Bucyrus International, Inc., a corporation organized and existing under the laws of the State of Delaware, hereby certifies as follows:
AMENDED AND RESTATED CERTIFICATE OF INCORPORATION
BUCYRUS INTERNATIONAL, INC.
FIRST: The name of the corporation is Bucyrus International, Inc. (the Corporation).
SECOND: The registered office of the Corporation in the State of Delaware shall be located at the Corporation Trust Center, 1209 Orange Street, Wilmington, New Castle County, Delaware 19801. The name of the registered agent at such address shall be The Corporation Trust Company.
THIRD: The purposes of the Corporation are to engage in any lawful act or activity for which corporations may be organized under the General Corporation Law of Delaware. The Corporation shall be authorized to conduct its business or hold property in any part of the United States and its possessions and foreign countries.
FOURTH: The total number of shares of all classes of stock which the Corporation shall have authority to issue is 1,000 shares of Common Stock, no par value per share.
FIFTH: The Corporation is to have perpetual existence.
SIXTH: The Corporation shall indemnify its directors and officers to the fullest extent authorized or permitted by law, as now or hereafter in effect, and such right to indemnification shall continue as to a person who has ceased to be a director or officer of the Corporation and shall inure to the benefit of his or her heirs, executors and personal and legal representatives; provided, however, that, except for proceedings to enforce rights to indemnification, the Corporation shall not be obligated to indemnify any director or officer (or his or her heirs, executors or personal or legal representatives) in connection with a proceeding (or part thereof) initiated by such person unless such proceeding (or part thereof) was authorized or consented to by the Board of Directors. The right to indemnification conferred by this Section 6 shall include the right to be paid by the Corporation the expenses incurred in defending or otherwise participating in any proceeding in advance of its final disposition.
The Corporation may, to the extent authorized from time to time by the Board of Directors, provide rights to indemnification and to the advancement of expenses to employees and agents of the Corporation similar to those conferred in this Section 6 to directors and officers of the Corporation.

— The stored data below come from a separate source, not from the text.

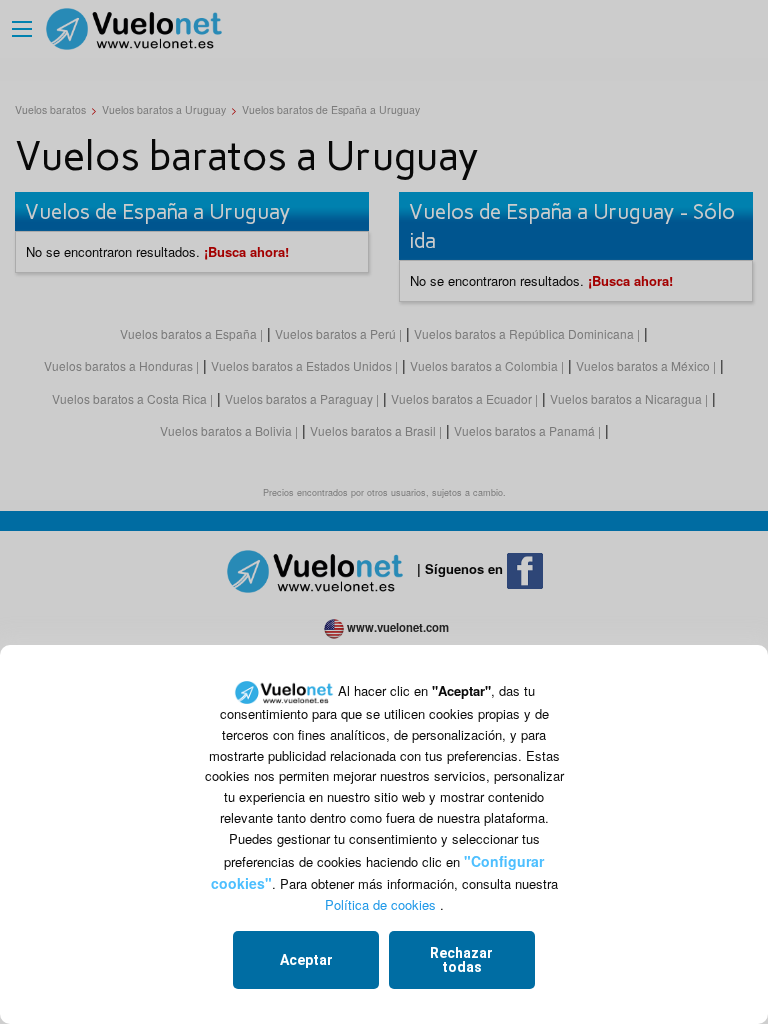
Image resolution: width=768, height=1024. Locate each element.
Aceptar (306, 960)
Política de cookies (380, 904)
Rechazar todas (461, 960)
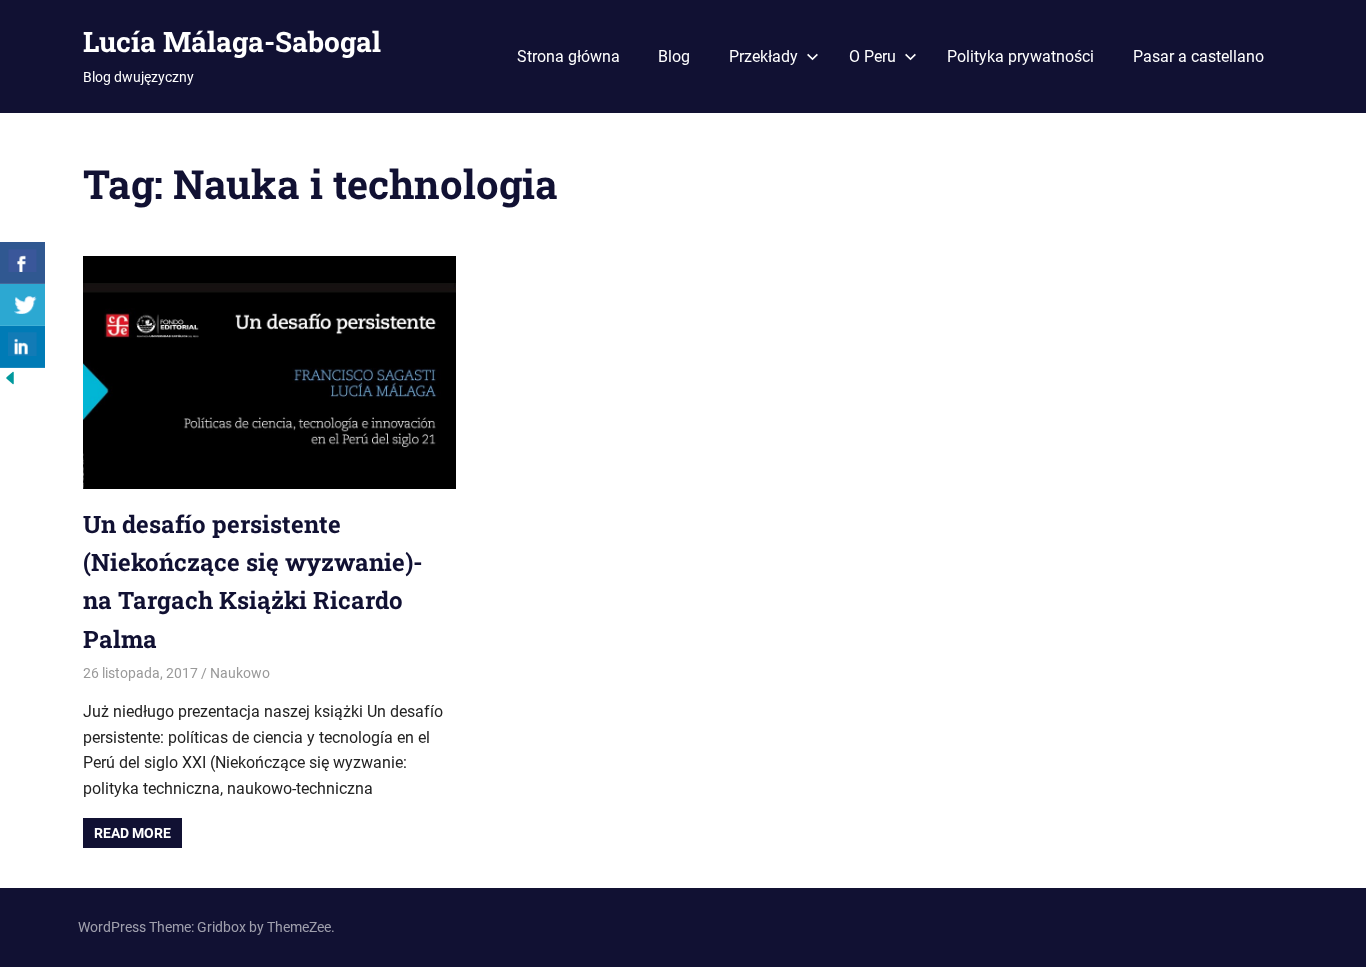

The rights to indemnification and to the advance of expenses conferred in this Section 6 shall not be exclusive of any other right which any person may have or hereafter acquire under this Amended and Restated Certificate of Incorporation, the Bylaws of the Corporation, any statute, agreement, vote of stockholders or disinterested directors or otherwise.
Any repeal or modification of this Section 6 shall not adversely affect any rights to indemnification and to the advancement of expenses of a director or officer (or, if applicable, employee or agent) of the Corporation existing at the time of such repeal or modification with respect to any acts or omissions occurring prior to such repeal or modification.
IN WITNESS WHEREOF, Bucyrus International, Inc. has caused this Amended and Restated Certificate of Incorporation to be signed as of this 8th day of July, 2011.